Original answer: 2016

git 2.9 (June 2016) will generalize the --no-checkout option to git worktree add (the command which allows to works with multiple working trees for one repo)

See commit ef2a0ac (29 Mar 2016) by Ray Zhang (OneRaynyDay).
Helped-by: Eric Sunshine (sunshineco), and Junio C Hamano (gitster).
(Merged by Junio C Hamano -- gitster -- in commit 0d8683c, 13 Apr 2016)

The git worktree man page now includes:

--[no-]checkout:

> By default, add checks out <branch>, however, --no-checkout can be used to suppress checkout in order to make customizations, such as configuring sparse-checkout.

Solution 9 - Git

Yes, Possible to download a folder instead of downloading the whole repository. Even any/last commit

Nice way to do this

D:\Lab>git svn clone https://github.com/Qamar4P/LolAdapter.git/trunk/lol-adapter -r HEAD
  1. -r HEAD will only download last revision, ignore all history.
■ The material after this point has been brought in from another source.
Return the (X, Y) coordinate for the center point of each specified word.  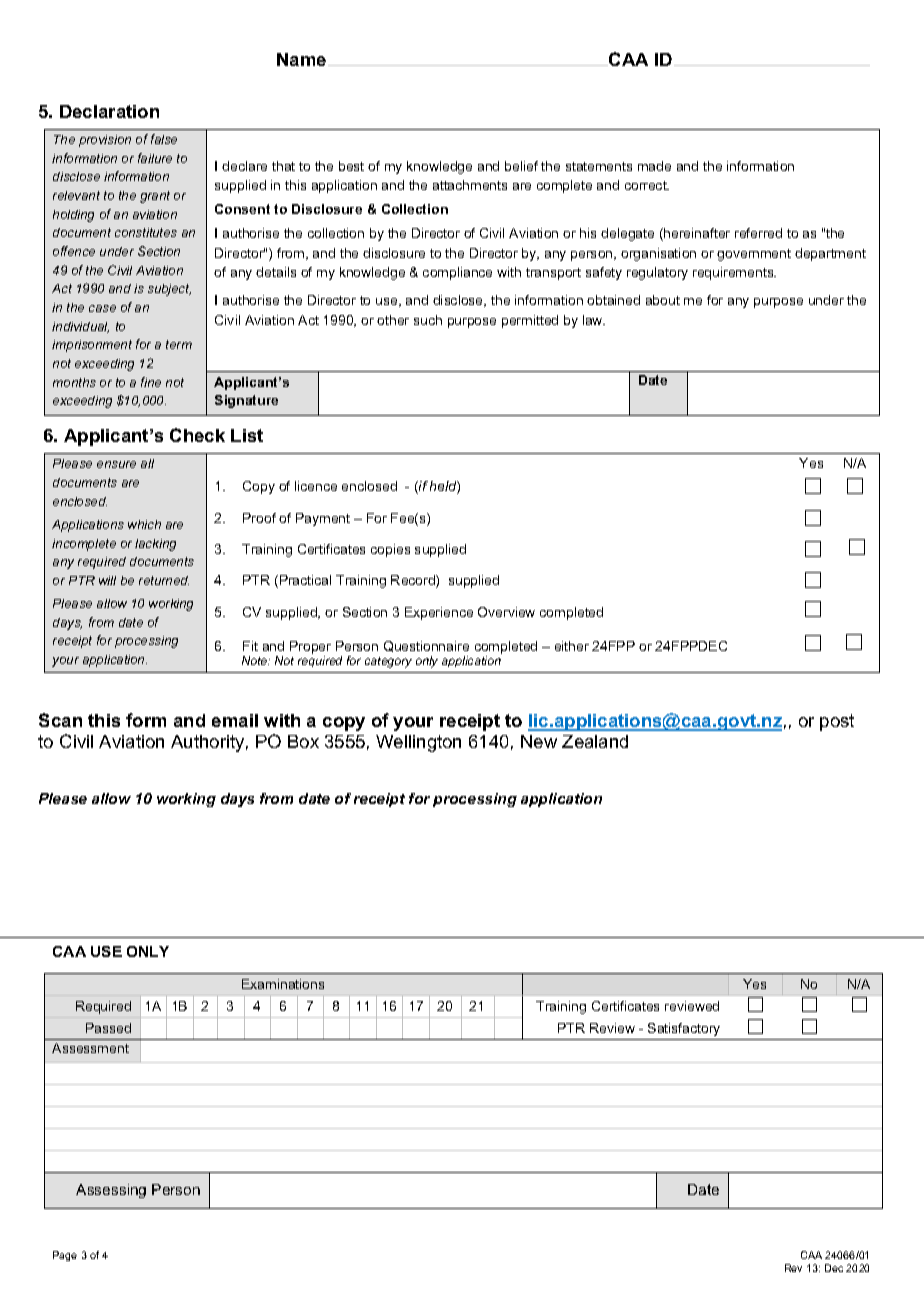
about (663, 300)
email (235, 720)
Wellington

  2. Note trunk and /specific-folder

Copy and change URL before and after /trunk/. I hope this will help someone. Enjoy :)

Updated on 26 Sep 2019

Solution 10 - Git

Based on this answer by apenwarr and this comment by Miral I came up with the following solution which saved me nearly 94% of disk space when cloning the linux git repository locally while only wanting one Documentation subdirectory:

$ cd linux
$ du -sh .git .
2.1G    .git
894M    .
$ du -sh 
2.9G    .
$ mkdir ../linux-sparse-test
$ cd ../linux-sparse-test
$ git init
Initialized empty Git repository in /…/linux-sparse-test/.git/
$ git config core.sparseCheckout true
$ git remote add origin ../linux
# Parameter "origin master" saves a tiny bit if there are other branches
$ git fetch --depth=1 origin master
remote: Enumerating objects: 65839, done.
remote: Counting objects: 100% (65839/65839), done.
remote: Compressing objects: 100% (61140/61140), done.
remote: Total 65839 (delta 6202), reused 22590 (delta 3703)
Receiving objects: 100% (65839/65839), 173.09 MiB | 10.05 MiB/s, done.
Resolving deltas: 100% (6202/6202), done.
From ../linux
 * branch              master     -> FETCH_HEAD
 * [new branch]        master     -> origin/master
$ echo "Documentation/hid/*" > .git/info/sparse-checkout
$ git checkout master
Branch 'master' set up to track remote branch 'master' from 'origin'.
Already on 'master'
$ ls -l
total 4
drwxr-xr-x 3 abe abe 4096 May  3 14:12 Documentation/
$  du -sh .git .
181M    .git
100K    .
$  du -sh
182M    .

So I got down from 2.9GB to 182MB which is already quiet nice.

I though didn't get this to work with git clone --depth 1 --no-checkout --filter=blob:none file:///…/linux linux-sparse-test (hinted here) as then the missing files were all added as removed files to the index. So if anyone knows the equivalent of git clone --filter=blob:none for git fetch, we can probably save some more megabytes. (Reading the man page of git-rev-list also hints that there is something like --filter=sparse:path=…, but I didn't get that to work either.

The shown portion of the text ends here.